SELECTED EXCERPT:
....................
From Madrid to Geneva: The Rise and Fall of the Syrian-Israeli Peace Process, 1991-2000
The Syrian Context
Syria suffered several serious foreign policy setbacks in the inter-Arab arena in the late 1980s. In Lebanon, Hafiz al-Asad was unable to force the remnants of the Lebanese government to accept the pro-Syrian candidate for the presidency - despite the presence of some 40,000 Syrian troops in the country. In early 1989 these troops clashed with the decimated Lebanese army, headed by General Michel 'Awn who enjoyed Iraqi support. The focus of the Arab-Israeli conflict again moved away from Syria with the Palestinian intifada and Yasir Arafat's decision to recognize Israel and accept UN Security Council resolutions 242 and 338 at the end of 1988. Asad saw himself as the natural leader of the Arab world in the quest for a comprehensive settlement with Israel and therefore sought to control the intifada as a means of focusing the region's attention back to the Levant, the Arab-Israeli conflict, and Syria's centrality in making any progress. By 1990, this strategy was not realized.
Syria's leading role in regional affairs was also eroded by the cease-fire in the Iran-Iraq war. Asad supported Iran in the conflict, angering the Gulf Cooperation Council (GCC) states and Saudi Arabia specifically, who withdrew their funding for Syria as a front-line state in the conflict with Israel. The Syrian-Iranian axis was also a thorn in Egypt's side who saw Iranian fingers stoking the fire of their domestic Islamist movements. The cease-fire also enabled Iraq to increase their involvement in the inter-Arab system and Saddam Hussein proved to be far more bellicose in his threats against Israel, which in turn threatened to undermine Syria's plan to stand at the vanguard of the Arab nation.
....................
INFORMATION SHOWN:
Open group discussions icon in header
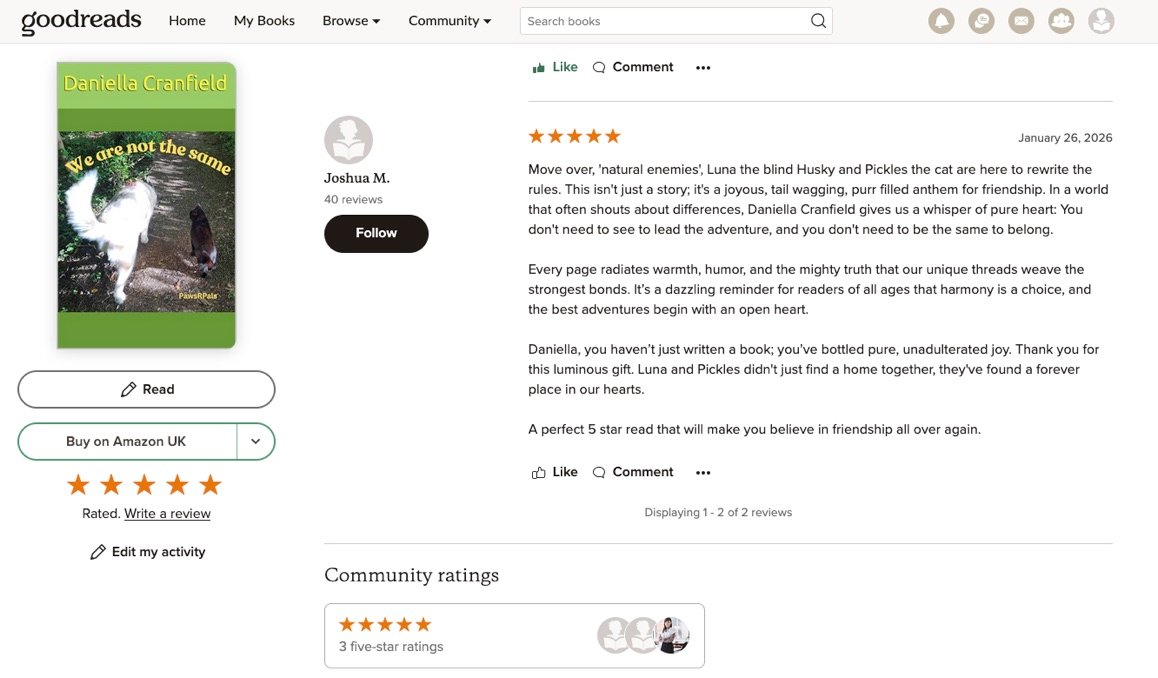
....................
PROBLEMS TO SOLVE:
1. According to the passage on the Syrian-Israeli peace process, how many Syrian troops were present in Lebanon?
2. Reproduce the passage on the Syrian-Israeli peace process between "Syria's leading role" and "the Arab nation.", inclusive.

SOLUTIONS TO THE EXERCISE:
1. Some 40,000.

2.
Syria's leading role in regional affairs was also eroded by the cease-fire in the Iran-Iraq war. Asad supported Iran in the conflict, angering the Gulf Cooperation Council (GCC) states and Saudi Arabia specifically, who withdrew their funding for Syria as a front-line state in the conflict with Israel. The Syrian-Iranian axis was also a thorn in Egypt's side who saw Iranian fingers stoking the fire of their domestic Islamist movements. The cease-fire also enabled Iraq to increase their involvement in the inter-Arab system and Saddam Hussein proved to be far more bellicose in his threats against Israel, which in turn threatened to undermine Syria's plan to stand at the vanguard of the Arab nation.